* WHAT TO WORK ON *
Only the line containing "Where should I" and the lines after it, through the end of the data below, are to be returned, each exactly as it stands.

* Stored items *

§

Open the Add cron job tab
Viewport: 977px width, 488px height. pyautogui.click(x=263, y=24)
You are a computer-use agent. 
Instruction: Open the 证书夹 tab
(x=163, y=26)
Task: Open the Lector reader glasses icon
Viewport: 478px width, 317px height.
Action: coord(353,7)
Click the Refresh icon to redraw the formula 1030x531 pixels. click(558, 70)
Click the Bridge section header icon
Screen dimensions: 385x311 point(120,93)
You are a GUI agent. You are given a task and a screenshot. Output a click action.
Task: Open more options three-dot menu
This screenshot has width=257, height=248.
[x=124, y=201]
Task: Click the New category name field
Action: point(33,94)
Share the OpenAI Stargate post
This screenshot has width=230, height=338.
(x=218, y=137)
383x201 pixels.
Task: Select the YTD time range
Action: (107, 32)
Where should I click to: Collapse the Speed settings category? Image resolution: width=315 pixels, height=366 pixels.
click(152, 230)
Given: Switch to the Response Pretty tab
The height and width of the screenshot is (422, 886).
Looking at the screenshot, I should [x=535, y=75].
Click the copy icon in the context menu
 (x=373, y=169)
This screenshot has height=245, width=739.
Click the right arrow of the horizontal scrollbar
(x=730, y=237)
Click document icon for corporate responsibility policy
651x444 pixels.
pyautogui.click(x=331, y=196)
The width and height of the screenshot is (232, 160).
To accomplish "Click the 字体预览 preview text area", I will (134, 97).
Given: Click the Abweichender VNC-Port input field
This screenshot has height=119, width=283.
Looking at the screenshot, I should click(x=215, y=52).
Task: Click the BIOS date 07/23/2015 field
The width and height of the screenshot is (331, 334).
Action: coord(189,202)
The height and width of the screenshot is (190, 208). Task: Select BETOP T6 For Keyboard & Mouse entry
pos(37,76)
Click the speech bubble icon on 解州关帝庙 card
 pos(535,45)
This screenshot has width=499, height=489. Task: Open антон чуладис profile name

§

* COMPLETED TASK *
Where should I click to: Collapse the Speed settings category? Image resolution: width=315 pixels, height=366 pixels.
click(152, 230)
Given: Switch to the Response Pretty tab
The height and width of the screenshot is (422, 886).
Looking at the screenshot, I should [x=535, y=75].
Click the copy icon in the context menu
 (x=373, y=169)
This screenshot has height=245, width=739.
Click the right arrow of the horizontal scrollbar
(x=730, y=237)
Click document icon for corporate responsibility policy
651x444 pixels.
pyautogui.click(x=331, y=196)
The width and height of the screenshot is (232, 160).
To accomplish "Click the 字体预览 preview text area", I will (134, 97).
Given: Click the Abweichender VNC-Port input field
This screenshot has height=119, width=283.
Looking at the screenshot, I should click(x=215, y=52).
Task: Click the BIOS date 07/23/2015 field
The width and height of the screenshot is (331, 334).
Action: coord(189,202)
The height and width of the screenshot is (190, 208). Task: Select BETOP T6 For Keyboard & Mouse entry
pos(37,76)
Click the speech bubble icon on 解州关帝庙 card
 pos(535,45)
This screenshot has width=499, height=489. Task: Open антон чуладис profile name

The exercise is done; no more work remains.